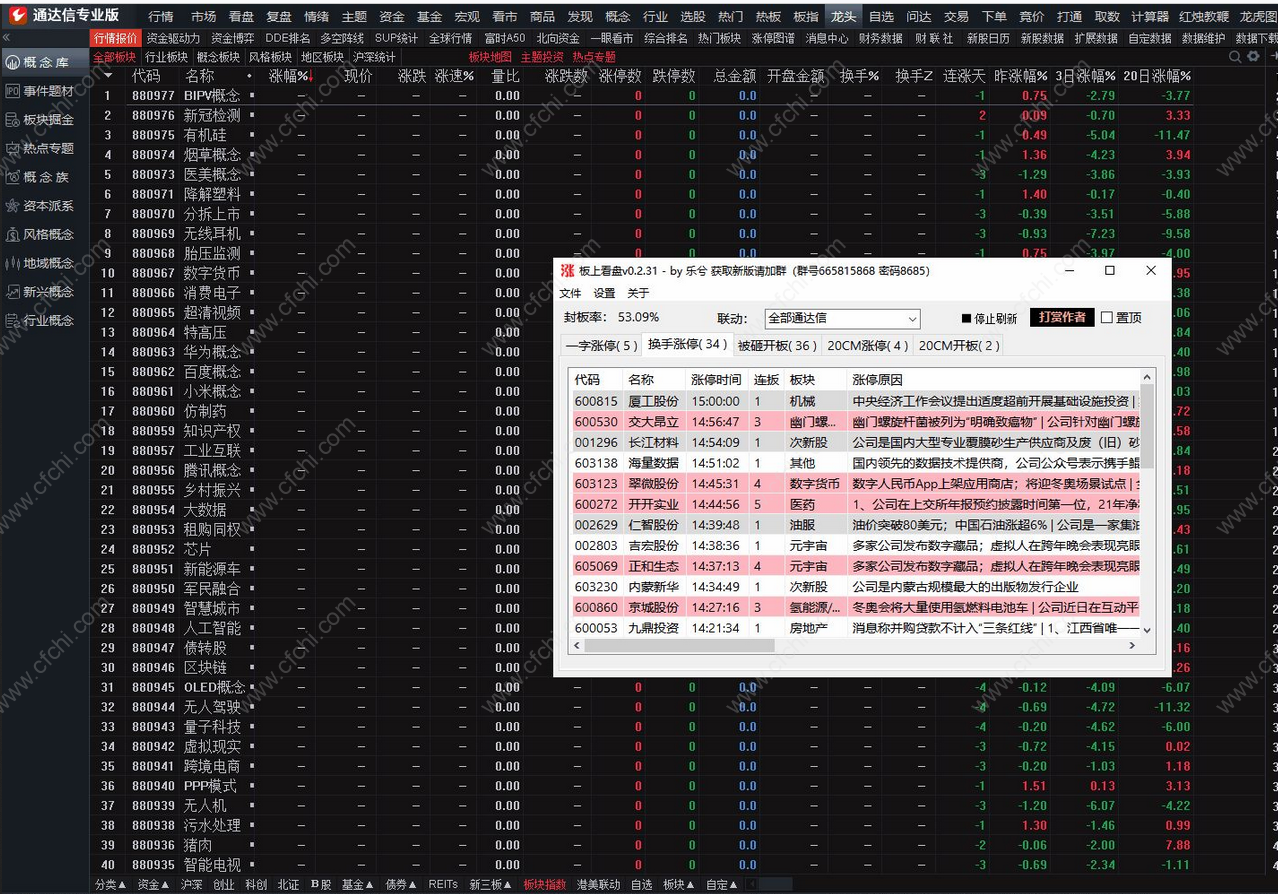The height and width of the screenshot is (894, 1278).
Task: Open 板块掘金 sidebar icon
Action: [12, 120]
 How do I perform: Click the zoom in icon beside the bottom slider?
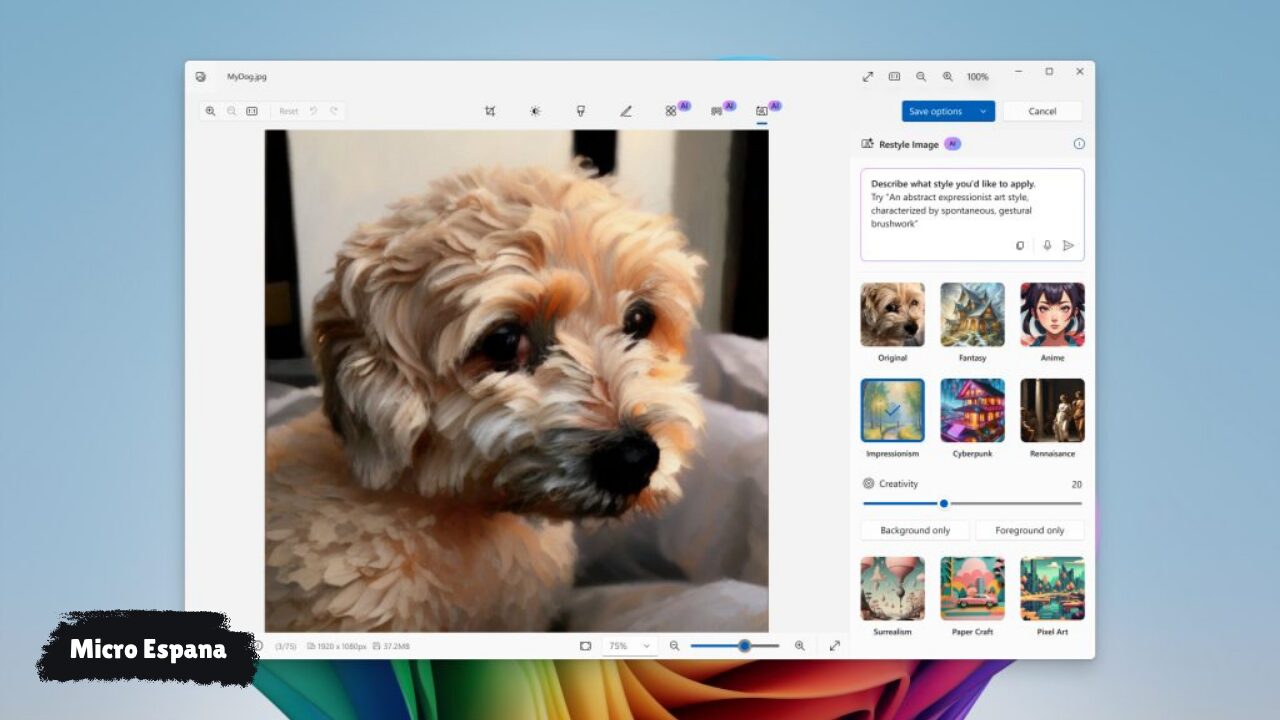point(799,646)
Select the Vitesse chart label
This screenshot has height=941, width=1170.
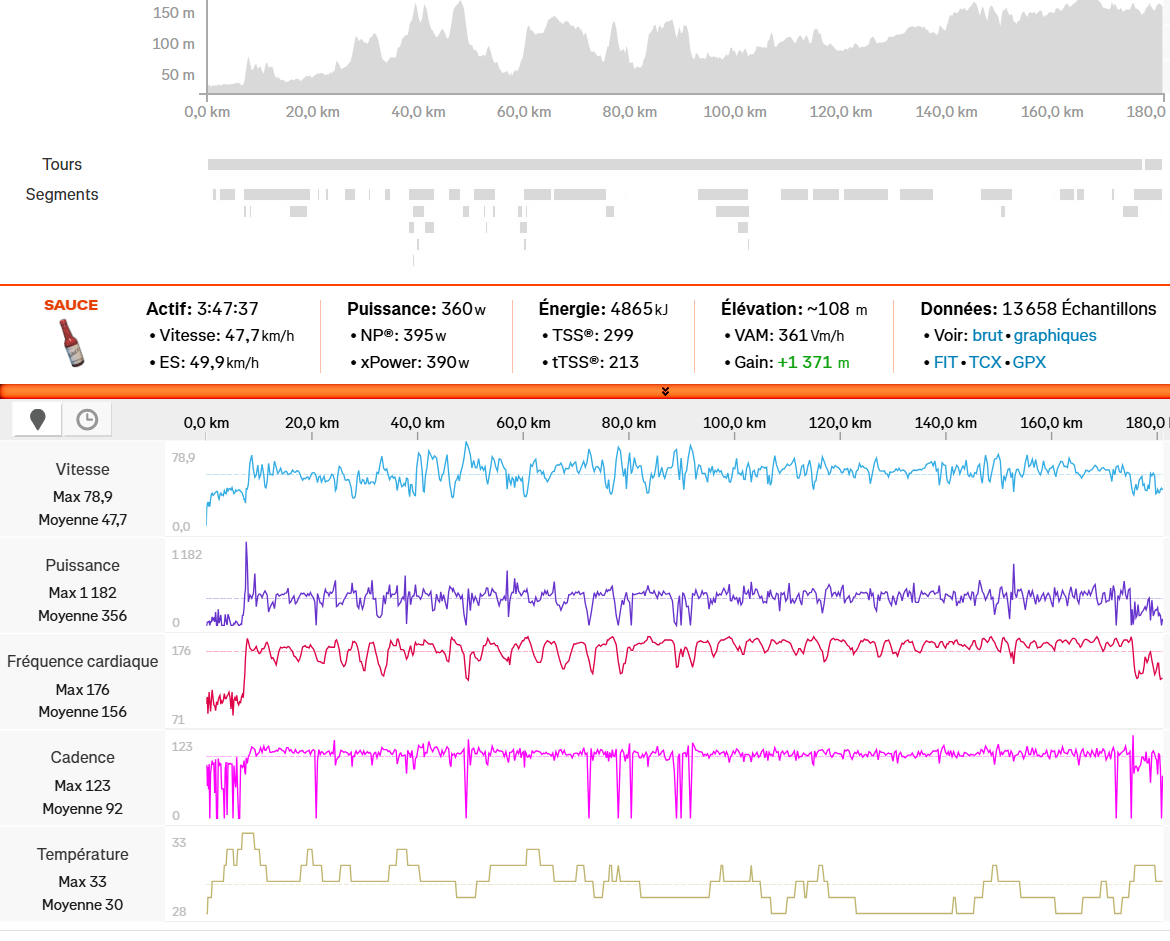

• • •

» Work request
In the records above, find the line containing "How do I perform: Click". Reproduce it and every line after it through the last line, omitting pictures.

» Answer to the problem
 How do I perform: Click the zoom in icon beside the bottom slider?
point(799,646)
Select the Vitesse chart label
This screenshot has height=941, width=1170.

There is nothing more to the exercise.